FRAGMENTO DEL DOCUMENTO>
▼

La victoria del PP en las elecciones del 7-J no debería interpretarse como el inicio de una nueva mayoría electoral en España, tal y como clamaba Mayor Oreja desde el balcón de Génova en la noche electoral del pasado domingo. El triunfo popular ha sido claro, pero no lo suficientemente contundente como para sacar conclusiones fiables de qué hubiera pasado en unas elecciones generales.
La verdad es que el domingo los españoles no votaron exactamente como si se tratara de un simulacro de las generales, principalmente debido a que la continuidad del Gobierno no estaba en juego. Por ello, los ciudadanos pudieron dejar los cálculos estratégicos a un lado y “votar con el corazón”, tal y como proponía IU durante la campaña electoral. Por otro lado, los insatisfechos con el Gobierno pudieron efectuar un voto de castigo light: era la ocasión idónea para aquellos que querían mandar una señal de protesta sin que con ello se estuviera contribuyendo a un cambio de Gobierno.

▲

DATOS PROPORCIONADOS>
▼

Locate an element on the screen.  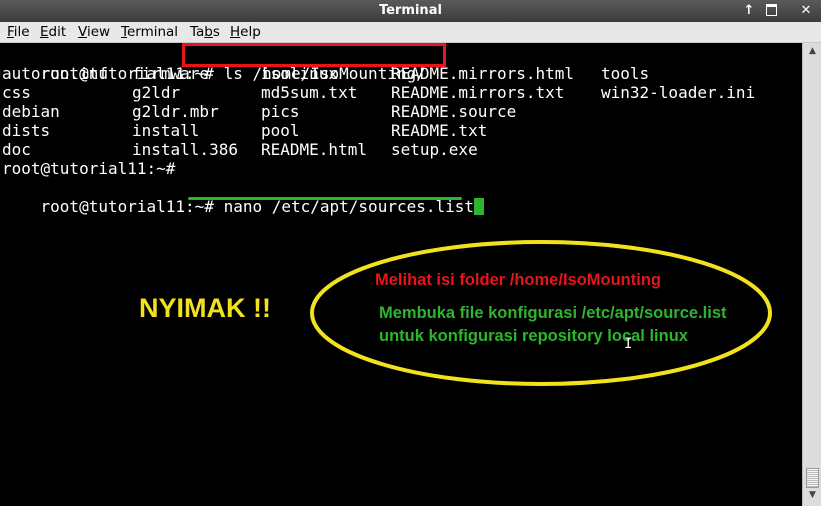
window-titlebar: Terminal ↑ ✕ is located at coordinates (410, 11).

▲

TAREAS POR REALIZAR>
a) Reproduzca literalmente el pasaje del texto sobre las elecciones del 7-J que comienza con "La victoria del" y continúa hasta "unas elecciones generales.".
b) Según el texto sobre las elecciones del 7-J, ¿por qué los españoles no votaron el domingo exactamente como si se tratara de un simulacro de las generales? Responda en una a tres oraciones.
c) Prosiga el texto sobre las elecciones del 7-J a partir del punto en que termina.

TAREAS RESUELTAS>
a)
La victoria del PP en las elecciones del 7-J no debería interpretarse como el inicio de una nueva mayoría electoral en España, tal y como clamaba Mayor Oreja desde el balcón de Génova en la noche electoral del pasado domingo. El triunfo popular ha sido claro, pero no lo suficientemente contundente como para sacar conclusiones fiables de qué hubiera pasado en unas elecciones generales.

b) Principalmente porque la continuidad del Gobierno no estaba en juego. Por ello, los ciudadanos pudieron dejar a un lado los cálculos estratégicos y "votar con el corazón". Los insatisfechos con el Gobierno pudieron, además, emitir un voto de castigo light sin contribuir a un cambio de Gobierno.

c)
Este patrón diferente a la hora de votar genera que, tanto en España como en el resto de la UE, los partidos grandes y, en especial, los que están en el Gobierno suelan cosechar peores resultados en las elecciones europeas. En nuestro país, el partido que ocupa la Moncloa tiende a perder en este tipo de elecciones una media de 3,3 puntos porcentuales con respecto a las generales más cercanas, una cifra muy similar a la del resto de los países de la UE. La única excepción a esta regularidad tuvo lugar en las europeas de 2004, muy probablemente debido a que se produjeron en plena luna de miel del primer mandato de Zapatero. Los resultados del 7-J suponen una vuelta al patrón de voto habitual desfavorable para el Gobierno que se suele dar en este tipo de comicios.
En esta ocasión, el voto de castigo ha sido generalizado en toda Europa. Todos los jefes de Gobierno de los 15 viejos miembros de la UE han visto cómo sus partidos retrocedían con respecto a sus respectivas elecciones nacionales. El declive electoral de los partidos gobernantes europeos ha sido, de media, de algo más de 8 puntos porcentuales. Se trata, en efecto, de unos resultados que responden al tradicional sesgo antigobierno” de las elecciones europeas. Aún así, la severidad del castigo no deja duda de que la crisis económica también ha representado un factor adverso para todos los gobiernos de la UE.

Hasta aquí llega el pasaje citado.